**Problem to solve:**
From the line that contains "Select the DME1-013M22.F" through the line that contains "Given: Click the", output every line of the listing below exactly and leave out all the rest.

**Data excerpts:**
· · · ·

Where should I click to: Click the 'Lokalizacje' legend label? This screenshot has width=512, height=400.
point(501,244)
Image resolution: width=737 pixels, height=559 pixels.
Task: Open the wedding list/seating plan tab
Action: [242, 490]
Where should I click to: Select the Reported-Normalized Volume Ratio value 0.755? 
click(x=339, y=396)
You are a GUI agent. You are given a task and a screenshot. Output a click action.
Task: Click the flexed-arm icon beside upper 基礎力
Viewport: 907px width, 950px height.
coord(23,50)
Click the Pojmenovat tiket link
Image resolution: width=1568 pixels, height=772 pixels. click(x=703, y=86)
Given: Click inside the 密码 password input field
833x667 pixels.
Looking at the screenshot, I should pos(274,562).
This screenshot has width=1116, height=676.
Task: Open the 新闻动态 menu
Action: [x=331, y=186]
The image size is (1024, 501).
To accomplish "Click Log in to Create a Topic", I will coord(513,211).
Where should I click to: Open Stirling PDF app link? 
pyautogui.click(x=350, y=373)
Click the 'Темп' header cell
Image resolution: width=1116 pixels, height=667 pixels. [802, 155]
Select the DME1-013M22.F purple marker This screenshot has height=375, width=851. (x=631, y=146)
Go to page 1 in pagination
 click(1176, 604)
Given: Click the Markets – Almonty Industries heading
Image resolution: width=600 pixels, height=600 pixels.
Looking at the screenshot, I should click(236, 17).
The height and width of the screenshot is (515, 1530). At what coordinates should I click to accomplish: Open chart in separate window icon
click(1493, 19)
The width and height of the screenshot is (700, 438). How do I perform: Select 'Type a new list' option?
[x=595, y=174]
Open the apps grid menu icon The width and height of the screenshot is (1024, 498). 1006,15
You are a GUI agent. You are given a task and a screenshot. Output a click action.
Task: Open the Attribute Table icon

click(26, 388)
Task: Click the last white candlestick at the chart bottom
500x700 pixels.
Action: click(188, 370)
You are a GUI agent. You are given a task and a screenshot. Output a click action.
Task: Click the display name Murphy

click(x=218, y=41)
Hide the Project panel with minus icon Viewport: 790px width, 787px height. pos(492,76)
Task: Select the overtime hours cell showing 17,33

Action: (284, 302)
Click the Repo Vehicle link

· · · ·

**Response box:**
Select the DME1-013M22.F purple marker This screenshot has height=375, width=851. (x=631, y=146)
Go to page 1 in pagination
 click(1176, 604)
Given: Click the Markets – Almonty Industries heading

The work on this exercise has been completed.